**TEXT UNDER STUDY**.
————————

Re: BUG #19026: ResourceOwnerForget can't find owner for invalid plancache

Tom Lane <tgl@sss.pgh.pa.us>

From: Tom Lane <tgl@sss.pgh.pa.us>
To: Dilip Kumar <dilipbalaut@gmail.com>
Cc: Kirill Reshke <reshkekirill@gmail.com>, exclusion@gmail.com, pgsql-bugs@lists.postgresql.org
Date: 2025-08-20T16:57:21Z
Lists: pgsql-bugs

Commits

Same data as JSON: GET /api/v1/messages/:b64id/commits the thread's linked commits as JSON, with link sources. API reference →
  1. Fix re-execution of a failed SQLFunctionCache entry.

Attachments

I wrote:
> In practice, fcache->cplan will never be not-null after successful
> completion of a SQL function, so one idea is to simply clear it
> unconditionally as soon as we know we're starting a fresh execution,
> more or less as in alternative-1 attached.  However that leaves me
> a bit unsatisfied, because it doesn't protect against the case of
> erroring out of a set-returning function: if we come in and see
> eslist != NULL, we'll pick right back up attempting to execute
> plans that probably aren't there anymore.  I think that that case
> is unreachable today because we don't allow any opclass support
> functions to be SRFs, and AFAIK there are no other cases where an
> FmgrInfo would be re-used after a failed query.  Still, I'm inclined
> to go with something more like alternative-2, which feels a little
> more future-proof.

————————

**STORED DATA**.
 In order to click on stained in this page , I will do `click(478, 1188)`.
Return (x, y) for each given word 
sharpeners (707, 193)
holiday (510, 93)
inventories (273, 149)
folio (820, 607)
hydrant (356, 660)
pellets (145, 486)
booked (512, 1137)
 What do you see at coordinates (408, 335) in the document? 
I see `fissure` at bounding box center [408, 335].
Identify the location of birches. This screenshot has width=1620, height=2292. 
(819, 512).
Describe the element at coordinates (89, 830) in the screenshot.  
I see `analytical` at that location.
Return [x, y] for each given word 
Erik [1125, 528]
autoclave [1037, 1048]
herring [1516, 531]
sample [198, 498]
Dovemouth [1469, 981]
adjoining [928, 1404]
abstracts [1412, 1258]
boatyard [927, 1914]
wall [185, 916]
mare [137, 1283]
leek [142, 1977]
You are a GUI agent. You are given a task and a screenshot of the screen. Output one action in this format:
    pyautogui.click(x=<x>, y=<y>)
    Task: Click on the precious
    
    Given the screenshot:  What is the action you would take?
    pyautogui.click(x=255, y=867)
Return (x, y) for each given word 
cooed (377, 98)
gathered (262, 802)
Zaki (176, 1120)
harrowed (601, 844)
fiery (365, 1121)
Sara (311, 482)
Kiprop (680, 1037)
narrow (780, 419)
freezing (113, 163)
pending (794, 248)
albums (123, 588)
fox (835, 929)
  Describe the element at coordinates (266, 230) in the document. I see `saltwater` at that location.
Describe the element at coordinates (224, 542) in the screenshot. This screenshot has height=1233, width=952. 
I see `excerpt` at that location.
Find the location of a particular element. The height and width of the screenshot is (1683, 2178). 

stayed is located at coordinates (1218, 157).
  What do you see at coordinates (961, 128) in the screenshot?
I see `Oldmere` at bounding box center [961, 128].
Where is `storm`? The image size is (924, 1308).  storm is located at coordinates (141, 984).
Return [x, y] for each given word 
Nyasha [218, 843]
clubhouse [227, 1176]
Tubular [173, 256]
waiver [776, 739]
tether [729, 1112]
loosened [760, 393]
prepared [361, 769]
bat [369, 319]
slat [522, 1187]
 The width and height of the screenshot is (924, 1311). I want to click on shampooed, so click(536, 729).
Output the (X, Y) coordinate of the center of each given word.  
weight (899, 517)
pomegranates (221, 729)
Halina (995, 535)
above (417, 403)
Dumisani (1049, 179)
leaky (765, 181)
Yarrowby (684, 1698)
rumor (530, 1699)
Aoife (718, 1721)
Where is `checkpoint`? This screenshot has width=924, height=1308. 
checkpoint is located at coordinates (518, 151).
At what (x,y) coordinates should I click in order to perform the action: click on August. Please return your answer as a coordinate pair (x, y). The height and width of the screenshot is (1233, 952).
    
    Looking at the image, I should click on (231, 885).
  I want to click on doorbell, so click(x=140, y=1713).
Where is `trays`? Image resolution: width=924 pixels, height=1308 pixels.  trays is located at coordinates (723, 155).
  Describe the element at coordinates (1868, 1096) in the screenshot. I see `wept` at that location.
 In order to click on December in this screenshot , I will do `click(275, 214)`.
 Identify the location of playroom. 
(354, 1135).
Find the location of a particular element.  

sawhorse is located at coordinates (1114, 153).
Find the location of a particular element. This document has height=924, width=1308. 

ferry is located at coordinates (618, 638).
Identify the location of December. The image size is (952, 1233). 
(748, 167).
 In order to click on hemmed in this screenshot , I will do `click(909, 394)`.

————————

**WHAT THIS EXERCISE ASKS**.
**1.** In the bug-report email, which alternative is the writer inclined to go with?
**2.** Continue the bug-report email from where it stops.
The data can be set aside; none of it is needed.

**TASK RESULTS**.
**1.** Alternative-2, which feels a little more future-proof.

**2.**
After closer inspection: Alexander's test case doesn't expose the full
scope of the problem.  If the function suffers an error at run-time
rather than early in setup, then we will fall out with fcache->eslist
being non-null as well as fcache->cplan.  Then on the next call,
init_sql_fcache will believe that it is resuming execution of a
set-returning function, and we'll merrily try to execute an executor
state tree that's not there anymore.

So we have to do something more like my alternative-2 than any of
the other proposals, and after reviewing the code I believe it
had better reset the tstore and shutdown_reg fields as well.
Hence, v3 attached, now with regression test case.